In the step 2), the components after the gel filtration chromatography are further separated by using a reversed-phase high performance liquid chromatography, wherein the process comprises the following steps: controlling the flow rate to be 0.8-1.0ml/min, wherein the mobile phase is as follows: the solution A is deionized water (containing 0.05 percent of trifluoroacetic acid), and the solution B is acetonitrile (containing 0.05 percent of trifluoroacetic acid); eluting with gradient of 0-25% B for 20min, collecting peak components, detecting wavelength at 215nm, and collecting the component with the highest calcium binding activity for peptide sequence identification.
In the step 3), the calcium ions are derived from anhydrous calcium chloride; in the chelation reaction, the mass ratio of the peptide to the anhydrous calcium chloride is 4:1-6: 1; the temperature of the chelation reaction is 45-55 ℃; the pH value of the chelation reaction is 7.0-8.0; the chelating reaction time is 50-70 min.
The further technical scheme is that the peptides TL9, LT11 and KK10 separated by the reversed-phase high performance liquid chromatography are identified by LC-MS/MS, and the sequences are TKLGTQLQL, LETVILGLLKT and KMVFLMDLLK respectively; through database comparison, the genes are respectively derived from toll-like receptor 3 short type, annexin A2 and DNA helicase ERCC 6L; the calcium binding capacity is 87.68 +/-2.86%, 80.72 +/-0.93% and 67.97 +/-0.98%, respectively.
The further technical scheme is that the product after the chelation reaction is added into absolute ethyl alcohol with a certain volume, then the mixture is refrigerated at low temperature for a period of time, after peptide and calcium ions form flocculent precipitate, the flocculent precipitate is centrifugally separated under the conditions of 6200rpm and 4 ℃, and the supernatant is discarded to obtain precipitate, namely the peptide chelated calcium product.

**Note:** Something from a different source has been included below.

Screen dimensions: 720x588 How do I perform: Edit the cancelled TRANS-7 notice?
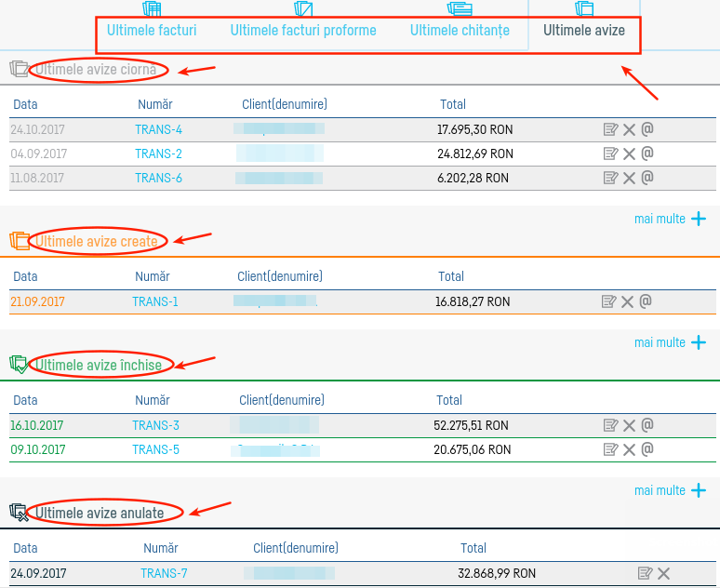[x=646, y=574]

Compared with the prior art, the invention has the following beneficial effects:
(1) the raw materials adopted by the method are taken from the ossified part of the root of the pilose antler, the ossification of the part is serious, the part belongs to the part with poor quality in the pilose antler, but the growth speed of the part can reach 1.7cm/day, the part is the only mammal organ which can be regenerated, and the parts determine that the peptide or the protein chelated with the calcium is rich, and the part is the source of the high-quality calcium chelated peptide.

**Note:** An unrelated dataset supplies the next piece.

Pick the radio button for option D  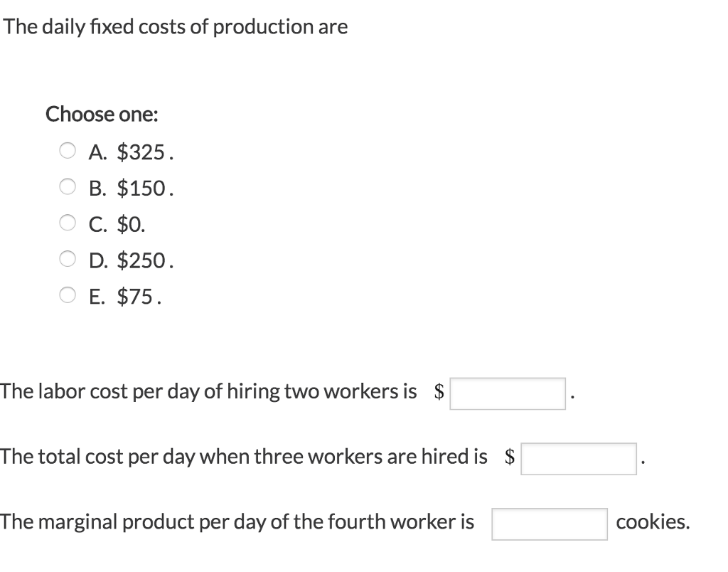68,260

(2) The invention provides a preparation method of cornu cervi pantotrichum root ossified tissue source peptide chelated calcium, which is characterized in that peptides TL9, LT11 and KK10 are obtained, the sequences of the peptides are identified as TKLGTQLQL, LETVILGLLKT and KMVFLMDLLK, and the calcium binding capacities of the peptides are 87.68 +/-2.86%, 80.72 +/-0.93% and 67.97 +/-0.98% respectively; wherein the calcium binding capacity of TL9 and LT11 is higher than that of the porcine ossein peptide obtained by the prior separation technology.
(3) Through sequence identification, the peptide obtained by the invention is found for the first time and has higher calcium binding capacity; the peptide obtained by the invention can be used as a carrier of calcium ions, and can be subjected to chelation reaction with the calcium ions to prepare the peptide chelated calcium product.
Drawings
Fig. 1 and 2 are graphs showing different components collected after separation by hydroxyapatite chromatography and binding energy thereof to calcium in the present invention.
FIGS. 3 and 4 are graphs showing different fractions collected after separation by gel filtration chromatography and binding energy thereof to calcium in the present invention.
FIGS. 5 and 6 are graphs showing different fractions collected after separation by reversed-phase high performance liquid chromatography and binding energy thereof to calcium in the present invention.
FIGS. 7, 8, 9 and 10 show three peptide sequences identified by LC-MS/MS and their binding ability to calcium in the present invention.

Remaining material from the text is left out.